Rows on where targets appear
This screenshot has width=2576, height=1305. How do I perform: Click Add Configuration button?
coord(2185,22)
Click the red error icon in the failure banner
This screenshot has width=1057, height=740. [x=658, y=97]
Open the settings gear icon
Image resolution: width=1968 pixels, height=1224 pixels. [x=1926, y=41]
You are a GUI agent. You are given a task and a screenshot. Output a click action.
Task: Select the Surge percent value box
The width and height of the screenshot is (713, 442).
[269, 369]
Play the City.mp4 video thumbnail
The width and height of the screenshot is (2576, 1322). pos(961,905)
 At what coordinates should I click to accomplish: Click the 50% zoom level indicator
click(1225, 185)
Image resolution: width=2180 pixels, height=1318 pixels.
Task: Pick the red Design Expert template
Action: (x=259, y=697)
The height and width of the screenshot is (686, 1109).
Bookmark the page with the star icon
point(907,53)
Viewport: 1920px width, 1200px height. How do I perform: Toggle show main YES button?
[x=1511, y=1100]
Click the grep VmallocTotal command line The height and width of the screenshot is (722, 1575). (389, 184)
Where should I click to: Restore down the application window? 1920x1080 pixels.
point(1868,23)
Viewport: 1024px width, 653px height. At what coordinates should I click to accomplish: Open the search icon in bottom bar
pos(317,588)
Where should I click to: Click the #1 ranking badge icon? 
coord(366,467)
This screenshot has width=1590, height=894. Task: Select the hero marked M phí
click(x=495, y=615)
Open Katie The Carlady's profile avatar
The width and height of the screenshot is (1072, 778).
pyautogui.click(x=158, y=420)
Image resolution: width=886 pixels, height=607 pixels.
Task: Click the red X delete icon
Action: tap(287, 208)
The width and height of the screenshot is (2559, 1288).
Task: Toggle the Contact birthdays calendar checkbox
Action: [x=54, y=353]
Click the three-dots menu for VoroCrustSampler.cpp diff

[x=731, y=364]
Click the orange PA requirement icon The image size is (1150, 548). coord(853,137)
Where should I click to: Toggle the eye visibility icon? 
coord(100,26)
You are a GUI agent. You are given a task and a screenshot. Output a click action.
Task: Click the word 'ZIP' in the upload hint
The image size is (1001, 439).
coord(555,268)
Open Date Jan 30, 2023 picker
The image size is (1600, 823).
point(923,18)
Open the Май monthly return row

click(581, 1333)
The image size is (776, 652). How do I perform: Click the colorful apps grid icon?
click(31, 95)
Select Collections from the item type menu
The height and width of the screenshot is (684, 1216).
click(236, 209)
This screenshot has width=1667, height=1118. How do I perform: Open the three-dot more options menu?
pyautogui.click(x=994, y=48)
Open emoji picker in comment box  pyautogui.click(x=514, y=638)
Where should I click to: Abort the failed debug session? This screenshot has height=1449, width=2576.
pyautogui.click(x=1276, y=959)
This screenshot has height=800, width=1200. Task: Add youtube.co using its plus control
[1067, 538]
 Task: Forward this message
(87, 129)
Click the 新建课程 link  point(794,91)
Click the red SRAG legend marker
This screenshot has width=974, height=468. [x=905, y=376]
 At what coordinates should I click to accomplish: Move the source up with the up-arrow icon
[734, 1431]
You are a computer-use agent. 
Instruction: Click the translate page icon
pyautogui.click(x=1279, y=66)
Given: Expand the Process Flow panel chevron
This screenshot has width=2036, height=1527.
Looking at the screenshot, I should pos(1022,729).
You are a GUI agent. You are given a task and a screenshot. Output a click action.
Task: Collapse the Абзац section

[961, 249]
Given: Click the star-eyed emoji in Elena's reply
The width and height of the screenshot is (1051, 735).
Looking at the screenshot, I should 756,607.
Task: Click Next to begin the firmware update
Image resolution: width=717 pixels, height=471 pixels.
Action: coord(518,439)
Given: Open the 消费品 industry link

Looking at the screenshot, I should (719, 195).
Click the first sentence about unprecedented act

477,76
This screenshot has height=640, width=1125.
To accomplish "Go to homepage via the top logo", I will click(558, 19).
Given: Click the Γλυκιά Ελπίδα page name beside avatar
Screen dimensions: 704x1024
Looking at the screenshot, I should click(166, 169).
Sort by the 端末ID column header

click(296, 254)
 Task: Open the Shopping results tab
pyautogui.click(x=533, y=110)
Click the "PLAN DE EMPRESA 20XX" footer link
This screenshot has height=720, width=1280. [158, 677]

Short exercise: Repeat every one of the items above, swapping "firmware update" for "software update" wherever it occurs and keeping everything else the same.

Written answer:
This screenshot has width=2576, height=1305. How do I perform: Click Add Configuration button?
coord(2185,22)
Click the red error icon in the failure banner
This screenshot has width=1057, height=740. [x=658, y=97]
Open the settings gear icon
Image resolution: width=1968 pixels, height=1224 pixels. [x=1926, y=41]
You are a GUI agent. You are given a task and a screenshot. Output a click action.
Task: Select the Surge percent value box
The width and height of the screenshot is (713, 442).
[269, 369]
Play the City.mp4 video thumbnail
The width and height of the screenshot is (2576, 1322). pos(961,905)
 At what coordinates should I click to accomplish: Click the 50% zoom level indicator
click(1225, 185)
Image resolution: width=2180 pixels, height=1318 pixels.
Task: Pick the red Design Expert template
Action: (x=259, y=697)
The height and width of the screenshot is (686, 1109).
Bookmark the page with the star icon
point(907,53)
Viewport: 1920px width, 1200px height. How do I perform: Toggle show main YES button?
[x=1511, y=1100]
Click the grep VmallocTotal command line The height and width of the screenshot is (722, 1575). (389, 184)
Where should I click to: Restore down the application window? 1920x1080 pixels.
point(1868,23)
Viewport: 1024px width, 653px height. At what coordinates should I click to accomplish: Open the search icon in bottom bar
pos(317,588)
Where should I click to: Click the #1 ranking badge icon? 
coord(366,467)
This screenshot has width=1590, height=894. Task: Select the hero marked M phí
click(x=495, y=615)
Open Katie The Carlady's profile avatar
The width and height of the screenshot is (1072, 778).
pyautogui.click(x=158, y=420)
Image resolution: width=886 pixels, height=607 pixels.
Task: Click the red X delete icon
Action: tap(287, 208)
The width and height of the screenshot is (2559, 1288).
Task: Toggle the Contact birthdays calendar checkbox
Action: [x=54, y=353]
Click the three-dots menu for VoroCrustSampler.cpp diff

[x=731, y=364]
Click the orange PA requirement icon The image size is (1150, 548). coord(853,137)
Where should I click to: Toggle the eye visibility icon? 
coord(100,26)
You are a GUI agent. You are given a task and a screenshot. Output a click action.
Task: Click the word 'ZIP' in the upload hint
The image size is (1001, 439).
coord(555,268)
Open Date Jan 30, 2023 picker
The image size is (1600, 823).
point(923,18)
Open the Май monthly return row

click(581, 1333)
The image size is (776, 652). How do I perform: Click the colorful apps grid icon?
click(31, 95)
Select Collections from the item type menu
The height and width of the screenshot is (684, 1216).
click(236, 209)
This screenshot has width=1667, height=1118. How do I perform: Open the three-dot more options menu?
pyautogui.click(x=994, y=48)
Open emoji picker in comment box  pyautogui.click(x=514, y=638)
Where should I click to: Abort the failed debug session? This screenshot has height=1449, width=2576.
pyautogui.click(x=1276, y=959)
This screenshot has height=800, width=1200. Task: Add youtube.co using its plus control
[1067, 538]
 Task: Forward this message
(87, 129)
Click the 新建课程 link  point(794,91)
Click the red SRAG legend marker
This screenshot has width=974, height=468. [x=905, y=376]
 At what coordinates should I click to accomplish: Move the source up with the up-arrow icon
[734, 1431]
You are a computer-use agent. 
Instruction: Click the translate page icon
pyautogui.click(x=1279, y=66)
Given: Expand the Process Flow panel chevron
This screenshot has width=2036, height=1527.
Looking at the screenshot, I should pos(1022,729).
You are a GUI agent. You are given a task and a screenshot. Output a click action.
Task: Collapse the Абзац section

[961, 249]
Given: Click the star-eyed emoji in Elena's reply
The width and height of the screenshot is (1051, 735).
Looking at the screenshot, I should 756,607.
Task: Click Next to begin the software update
Image resolution: width=717 pixels, height=471 pixels.
Action: coord(518,439)
Given: Open the 消费品 industry link

Looking at the screenshot, I should (719, 195).
Click the first sentence about unprecedented act

477,76
This screenshot has height=640, width=1125.
To accomplish "Go to homepage via the top logo", I will click(558, 19).
Given: Click the Γλυκιά Ελπίδα page name beside avatar
Screen dimensions: 704x1024
Looking at the screenshot, I should click(166, 169).
Sort by the 端末ID column header

click(296, 254)
 Task: Open the Shopping results tab
pyautogui.click(x=533, y=110)
Click the "PLAN DE EMPRESA 20XX" footer link
This screenshot has height=720, width=1280. [158, 677]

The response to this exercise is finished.